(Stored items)
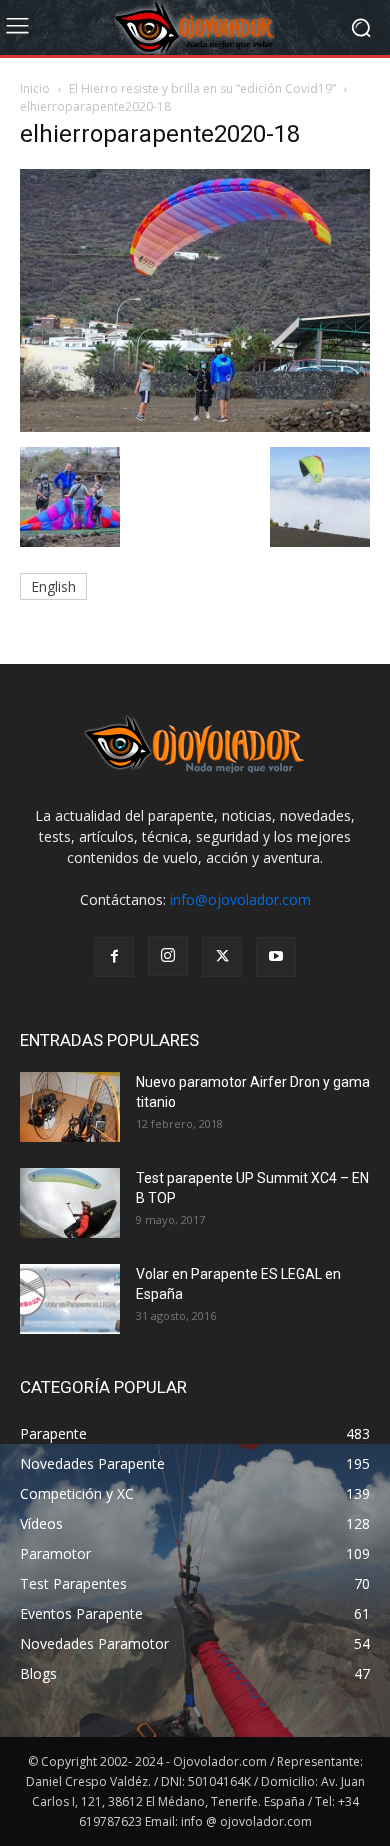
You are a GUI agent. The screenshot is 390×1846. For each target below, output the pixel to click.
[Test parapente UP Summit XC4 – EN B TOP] (70, 1203)
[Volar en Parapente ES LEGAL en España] (70, 1299)
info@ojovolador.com (240, 899)
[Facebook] (114, 957)
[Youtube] (276, 957)
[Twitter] (222, 957)
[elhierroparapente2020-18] (195, 426)
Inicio (35, 88)
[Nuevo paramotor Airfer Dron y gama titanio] (70, 1107)
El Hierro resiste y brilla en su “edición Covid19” (202, 88)
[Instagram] (168, 956)
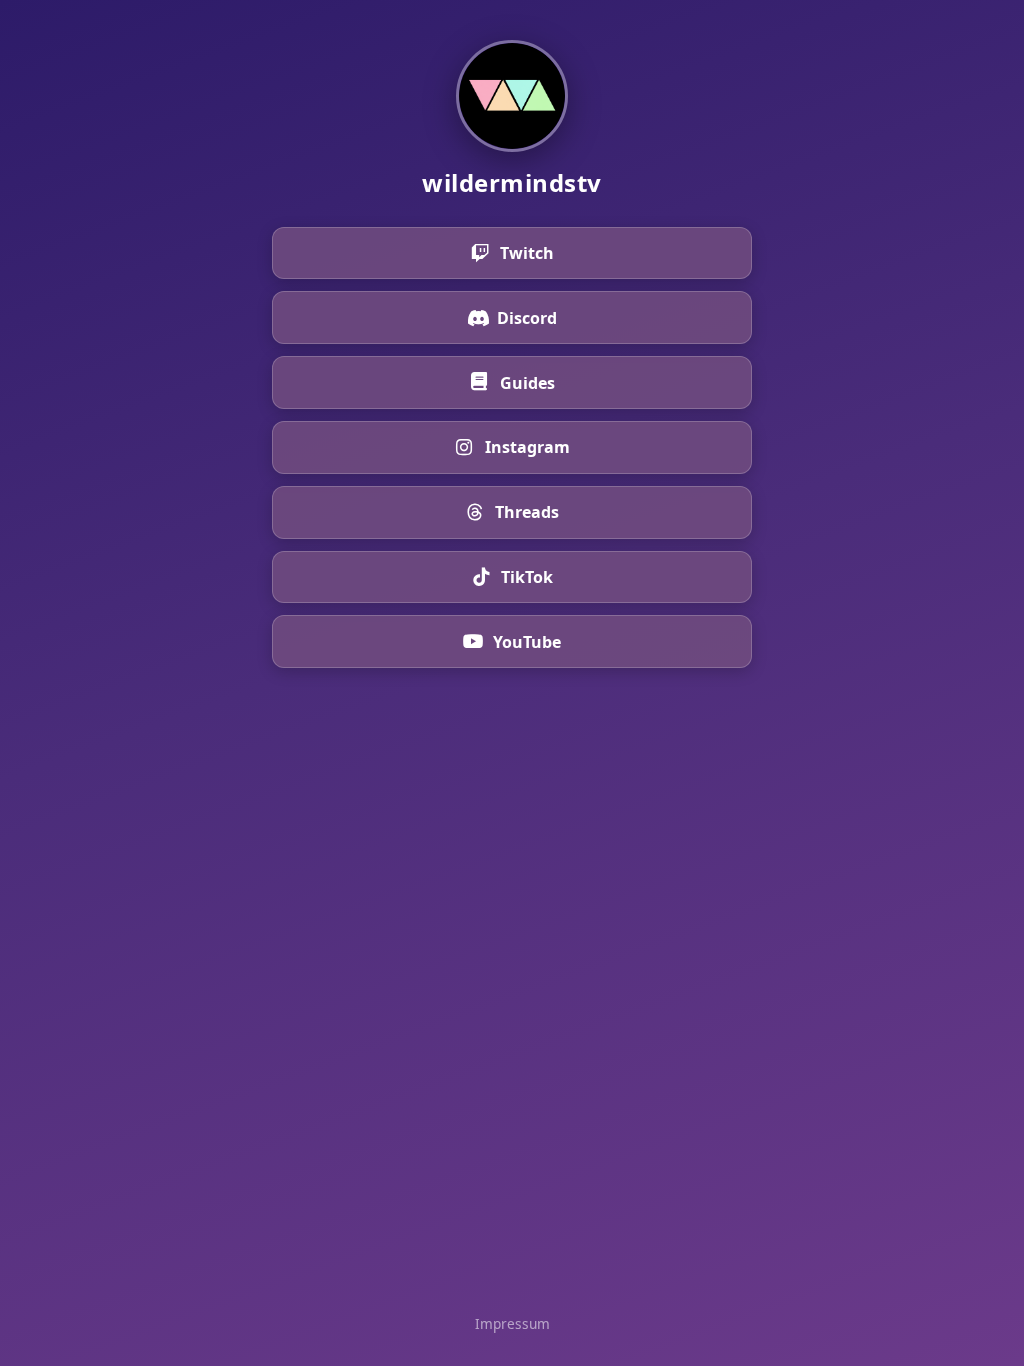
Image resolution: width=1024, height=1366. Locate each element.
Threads (527, 512)
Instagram (527, 447)
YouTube (527, 642)
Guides (527, 383)
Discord (527, 318)
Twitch (527, 253)
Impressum (512, 1323)
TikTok (527, 577)
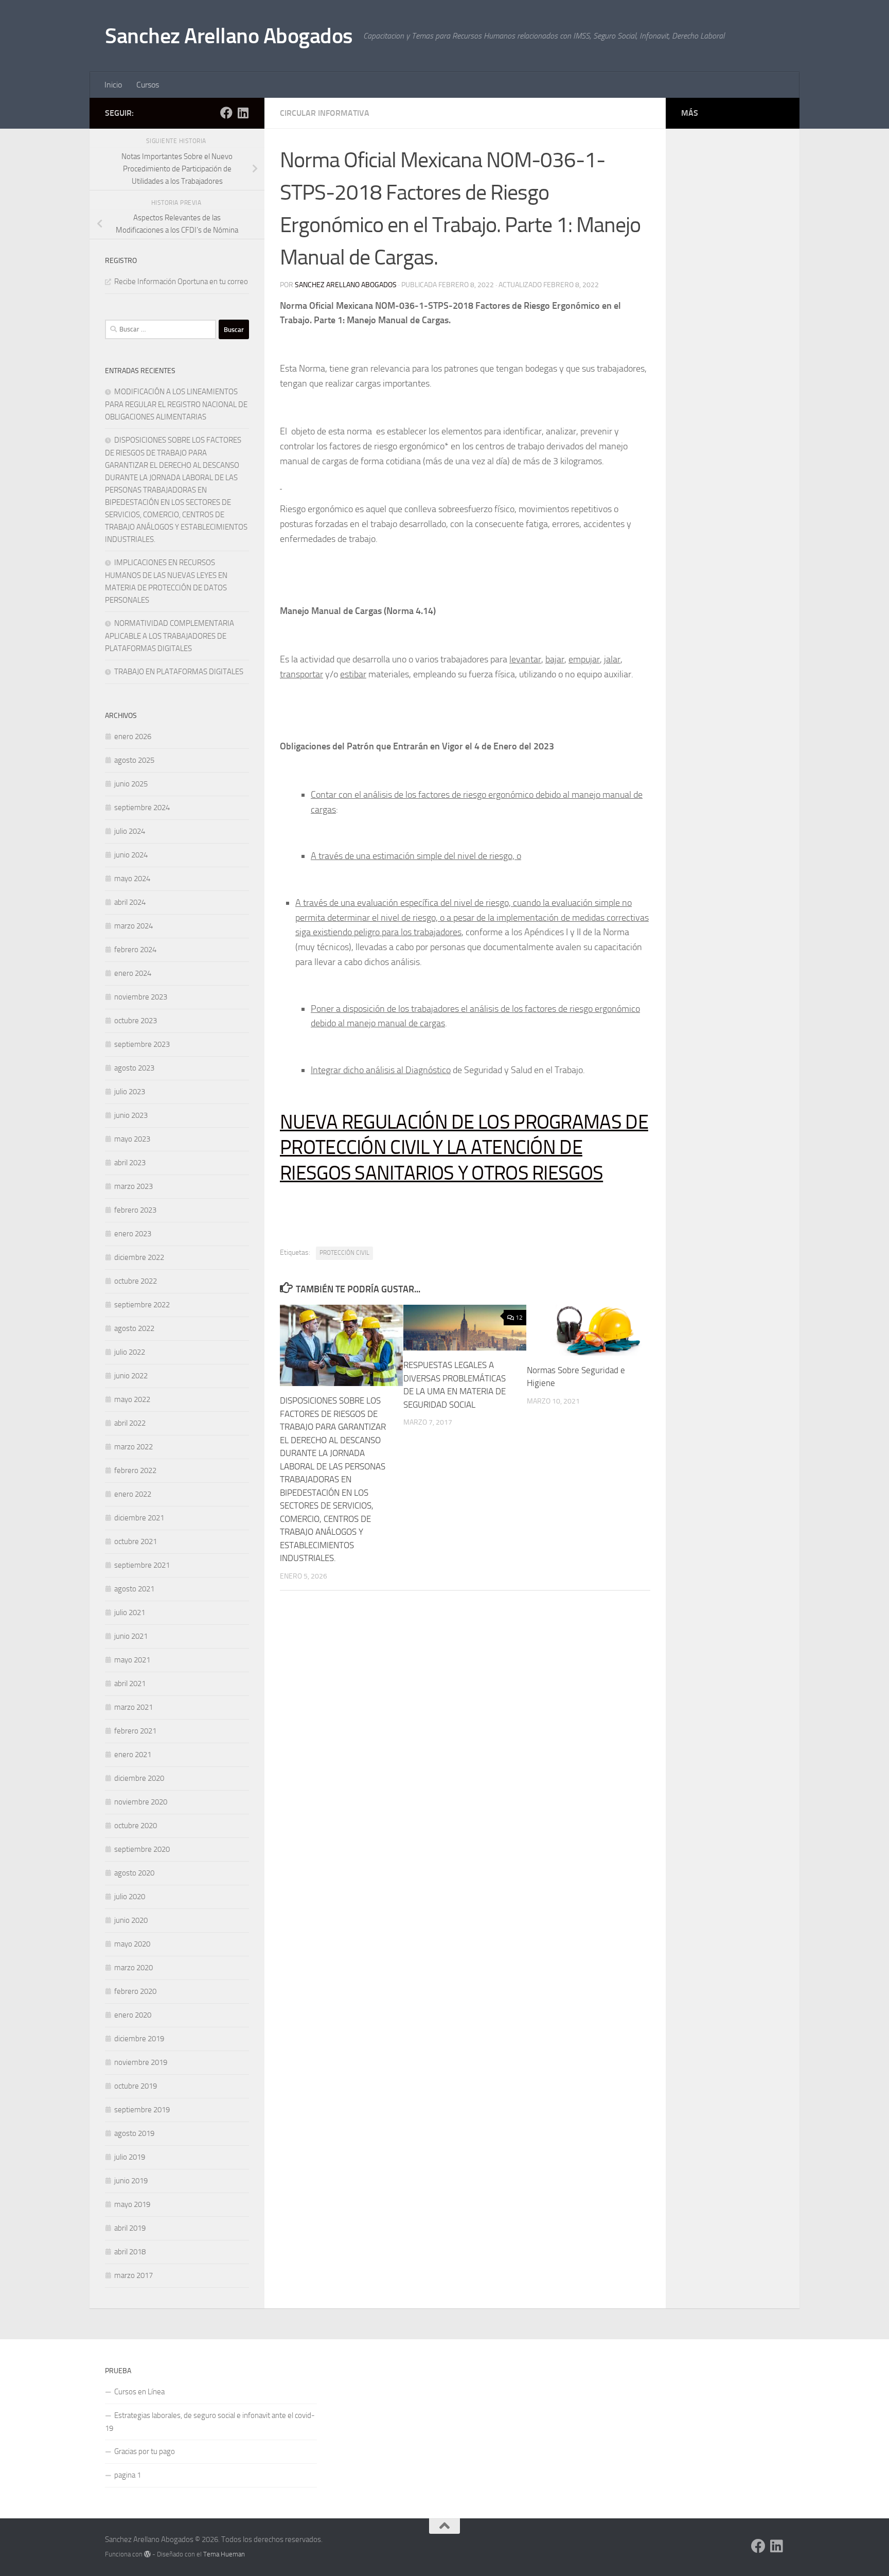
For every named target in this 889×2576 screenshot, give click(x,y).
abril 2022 (130, 1423)
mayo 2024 (132, 878)
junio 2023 (131, 1115)
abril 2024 (130, 902)
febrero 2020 (135, 1991)
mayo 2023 (132, 1139)
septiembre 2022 (142, 1304)
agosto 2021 (134, 1588)
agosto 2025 (134, 760)
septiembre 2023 (142, 1044)
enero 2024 (132, 973)
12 (519, 1317)
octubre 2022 (135, 1281)
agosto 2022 (134, 1328)
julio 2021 (129, 1612)
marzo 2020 (133, 1967)
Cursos (147, 85)
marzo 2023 (133, 1186)
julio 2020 (129, 1896)
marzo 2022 (133, 1446)
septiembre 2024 (142, 807)
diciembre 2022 (139, 1257)
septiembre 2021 (142, 1565)
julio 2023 (129, 1091)
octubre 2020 (135, 1825)
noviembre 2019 (140, 2062)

| Exercise requirements |
Please reproduce the lines above from the one containing "Instagram (527, 447)" through the final line, exactly and inclusively, leaving out each picture.

| Written solution |
Instagram (527, 447)
YouTube (527, 642)
Guides (527, 383)
Discord (527, 318)
Twitch (527, 253)
Impressum (512, 1323)
TikTok (527, 577)
For every named target in this 889×2576 screenshot, give click(x,y).
abril 2022 (130, 1423)
mayo 2024 (132, 878)
junio 2023 (131, 1115)
abril 2024 (130, 902)
febrero 2020 (135, 1991)
mayo 2023 (132, 1139)
septiembre 2022 (142, 1304)
agosto 2021 (134, 1588)
agosto 2025 (134, 760)
septiembre 2023 (142, 1044)
enero 2024 (132, 973)
12 (519, 1317)
octubre 2022 (135, 1281)
agosto 2022 (134, 1328)
julio 2021 (129, 1612)
marzo 2020 (133, 1967)
Cursos (147, 85)
marzo 2023 (133, 1186)
julio 2020 (129, 1896)
marzo 2022 (133, 1446)
septiembre 2024 (142, 807)
diciembre 2022 (139, 1257)
septiembre 2021 (142, 1565)
julio 2023 (129, 1091)
octubre 2020 (135, 1825)
noviembre 2019 (140, 2062)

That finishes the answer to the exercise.